BEGIN Records provided
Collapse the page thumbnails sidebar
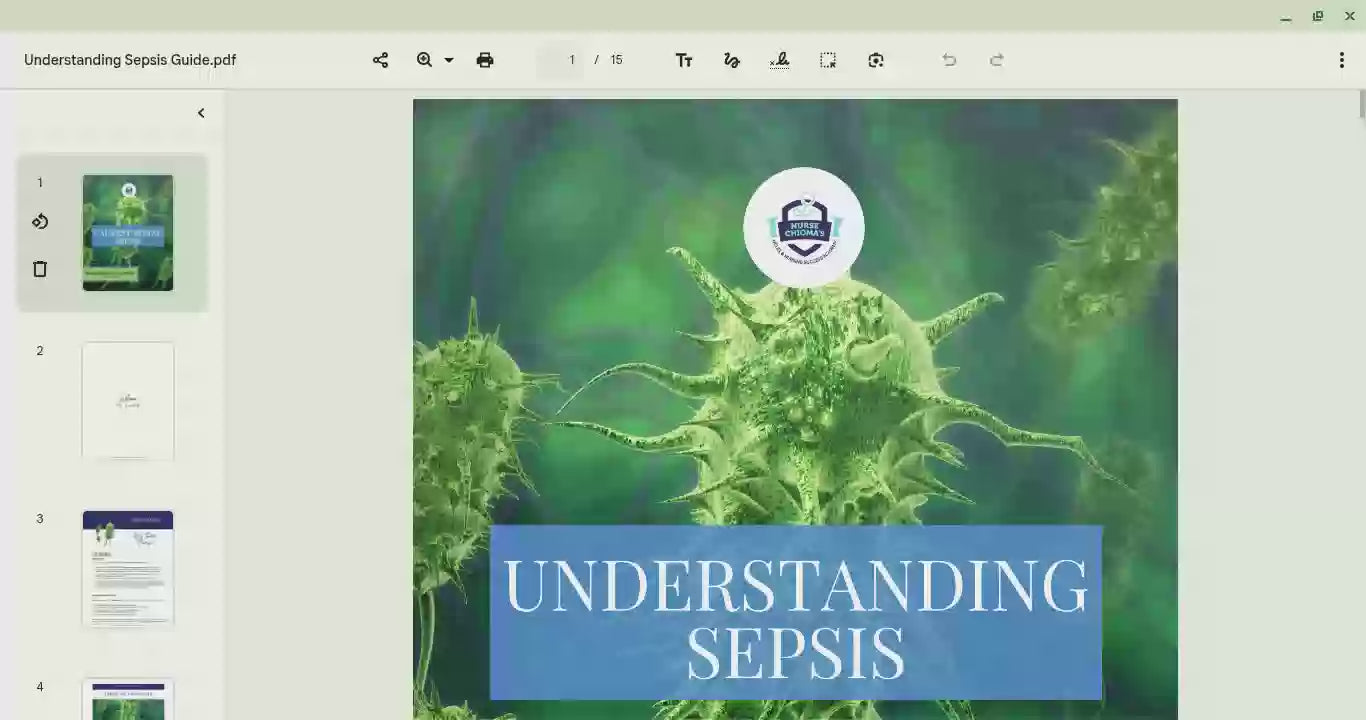Image resolution: width=1366 pixels, height=720 pixels. pyautogui.click(x=201, y=113)
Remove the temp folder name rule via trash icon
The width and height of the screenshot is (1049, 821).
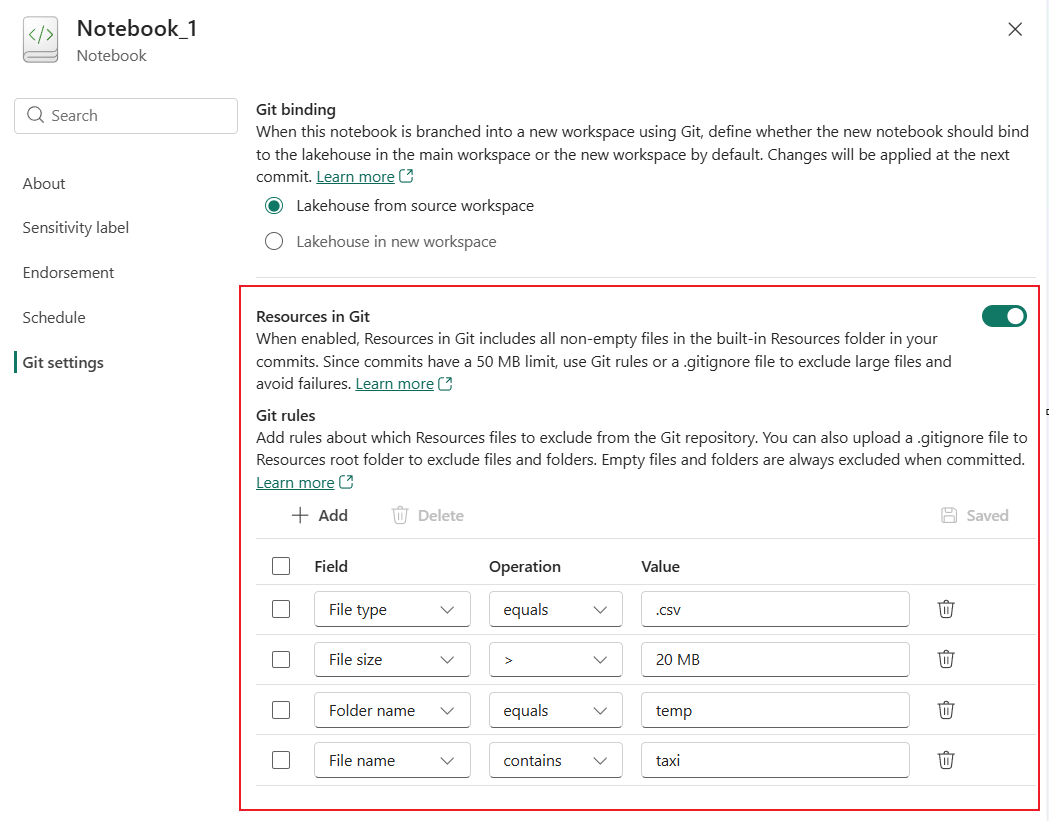[946, 710]
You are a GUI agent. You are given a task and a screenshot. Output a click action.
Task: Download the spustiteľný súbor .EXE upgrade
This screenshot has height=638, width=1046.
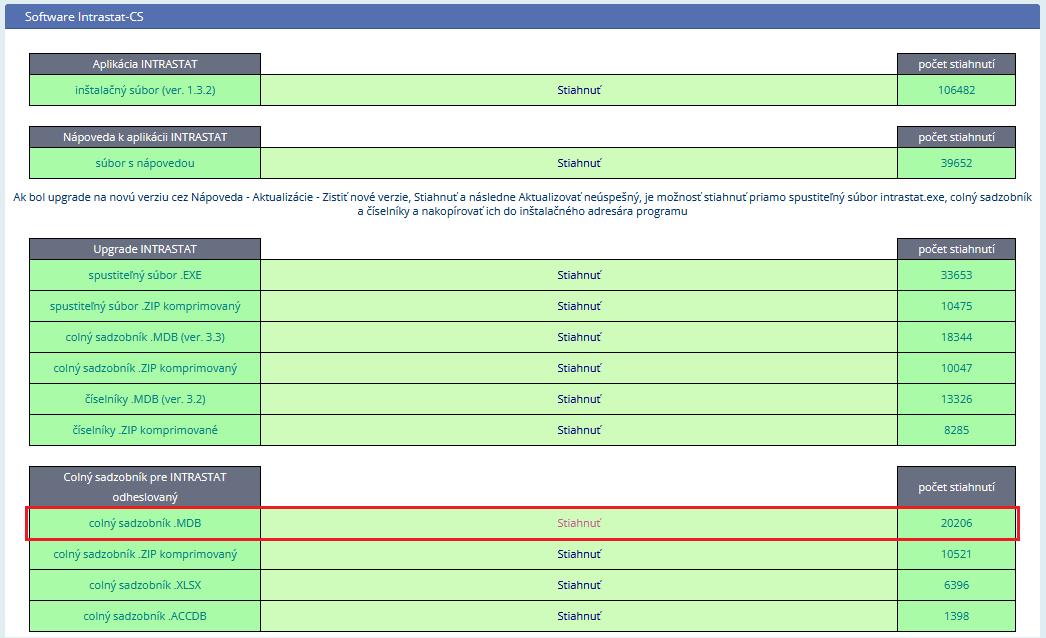tap(579, 275)
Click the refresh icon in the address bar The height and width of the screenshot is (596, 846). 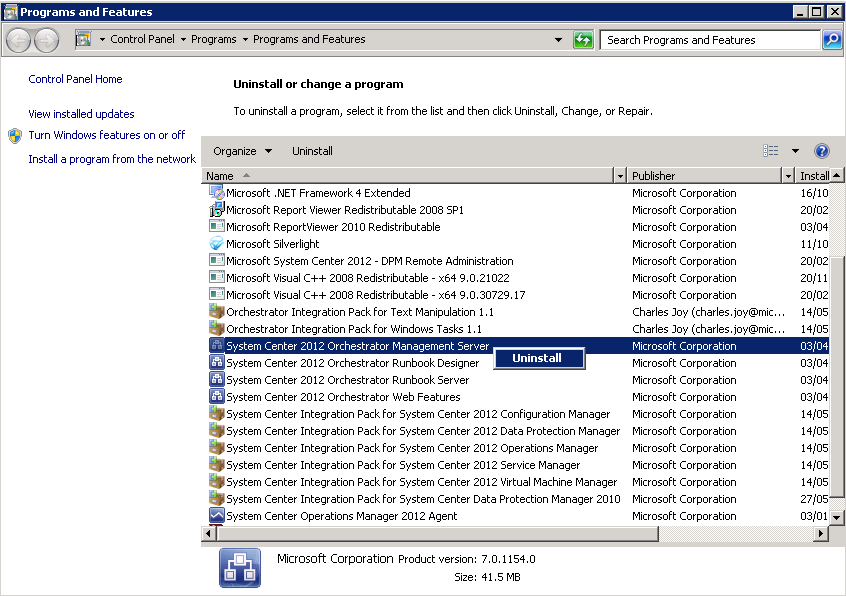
END Records provided
Write out each entry above once more, exactly as written, and drop the pictures.

> Answer space
Collapse the page thumbnails sidebar
Image resolution: width=1366 pixels, height=720 pixels. pyautogui.click(x=201, y=113)
Remove the temp folder name rule via trash icon
The width and height of the screenshot is (1049, 821).
[946, 710]
You are a GUI agent. You are given a task and a screenshot. Output a click action.
Task: Download the spustiteľný súbor .EXE upgrade
This screenshot has height=638, width=1046.
tap(579, 275)
Click the refresh icon in the address bar The height and width of the screenshot is (596, 846). 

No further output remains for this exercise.